Scurvy in a non–weight-bearing paediatric patient

Scurvy, or hypovitaminosis C, was seen in sailors in the sixteenth to eighteenth centuries on long-distance voyages with restrictions on fresh fruit and vegetables.¹ Often thought of as a historic disease in high-income nations, it is seldom considered high in the differential diagnosis. Sporadic case reports in New Zealand have been published in the literature, but none in a paediatric population.^2,3 We present a case report of scurvy in New Zealand of a child presenting with undifferentiated limp with pathognomonic X-ray findings.

Case report

A 5-year-old boy with non-verbal autism spectrum disorder associated with restricted eating was seen in the orthopaedic clinic with the parents having noted significant discomfort and reduced motion of his left lower extremity and progressive non–weight-bearing status.
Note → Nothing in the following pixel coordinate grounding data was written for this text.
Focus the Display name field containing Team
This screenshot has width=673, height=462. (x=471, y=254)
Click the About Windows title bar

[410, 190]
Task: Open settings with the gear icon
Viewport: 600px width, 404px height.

Physical examination demonstrated non-specific tenderness around his left femur and knee with reduced range of motion. He was admitted for inpatient observation and workup. The patient remained apyrexial with stable normal vital signs during this time.

Plain film imaging demonstrated abnormalities around his distal femur and proximal tibia physeal region. Initial blood work demonstrated neutropenia with white blood cells (2.3x10^9/L), neutrophils (1.3x10^9/L). C-reactive protein was normal (2mg/L). He proceeded to undergo magnetic resonance imaging (MRI), which demonstrated periosteal reaction in the distal femur and proximal tibia. Diffuse bone marrow signal was noted with hyperintense signal on inversion recovery sequences in the femoral and tibial metaphysis mirrored with hypointense signal on T1-weighted sequences. A differential of multifocal infection and chronic recurrent multifocal osteomyelitis was initially made.
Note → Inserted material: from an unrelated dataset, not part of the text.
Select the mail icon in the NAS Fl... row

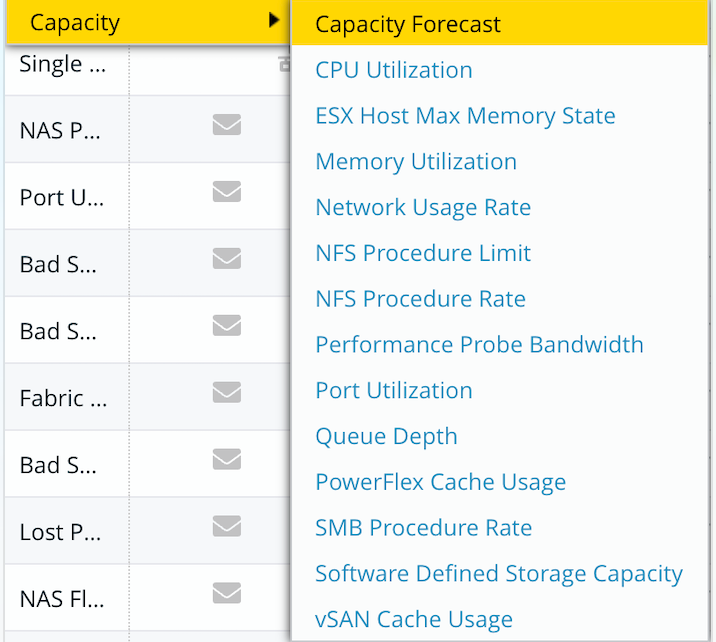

Paediatric rheumatology and infectious diseases teams were consulted, and the patient was started on empiric intravenous cephazolin. Further clinical assessment elicited the patient had swollen, bleeding gums. A faint rash was also noted in his lower extremities (Figure 1). Further blood work was subsequently sent off for nutritional deficiencies, with low vitamin C (<1umol/L) eventually returning.

View Figure 1–3.

A detailed history revealed a diagnosis of autism with avoidant/restricted food intake with a restricted diet consisting of solely chicken and biscuits, devoid of any vegetables or fruits. A presumed diagnosis of scurvy was made secondary to this restricted diet. The antibiotics were ceased and a nasogastric tube was inserted for regular feeding and vitamin supplementation. The patient made a marked clinical improvement and was able to ambulate after 3–4 days of inpatient therapy. He was subsequently discharged with community nursing and dietician follow-up. Subsequent clinic reviews showed resolution of his rash and improvement with mobility.

His imaging was subsequently reviewed with a musculoskeletal radiologist, and several pathognomonic features of hypovitaminosis C were identified. Generalised osteopenia and cortical thinning were noted over the distal femoral and proximal tibial epiphyses. Subtle soft tissue shadowing in the distal femur (subperiosteal elevation) was also noted. Plain films demonstrate flaring of the metaphyses with Pelken’s spurs at the tibial metaphysis (Figure 2). White line of Frankel present at the tibial and femoral epiphyses with Trummerfield zone present.⁴ MRI shows marrow oedema around the knee metaphysis with irregularity of the growth plate, with surrounding periosteal and soft tissue oedema (Figure 3). MRI findings are not pathognomonic but when combined clinically aid in establishing the diagnosis.⁵

Discussion

Scurvy is a rare condition caused by severe vitamin C deficiency characterised by gingival bleeding, skin lesions, poor wound healing and bone abnormalities. This case demonstrates the importance of a dietary history as part of the clinical assessment, especially in at-risk populations with restricted eating such as in patients with autism and in the hospitalised elderly.⁶ Early identification and treatment should be instituted as the treatment is relatively simple. However, these vulnerable groups with food selectivity may require ongoing long-term nutritional supplementation to prevent recurrence. The involvement of dietitians is especially useful in evaluation and education. Treatment is typically started empirically when suspected, and patients are expected to make a full recovery.⁷ Although rare in high-income countries, case studies have suggested it is not a historical disease.⁸ The clinician should consider hypovitaminosis C as a rare differential diagnosis in at-risk children. This case highlights the effectiveness of an interdisciplinary approach to a challenging diagnosis with an astute clinical assessment and a high index of suspicion when evaluating children with non-specific lower limb limp.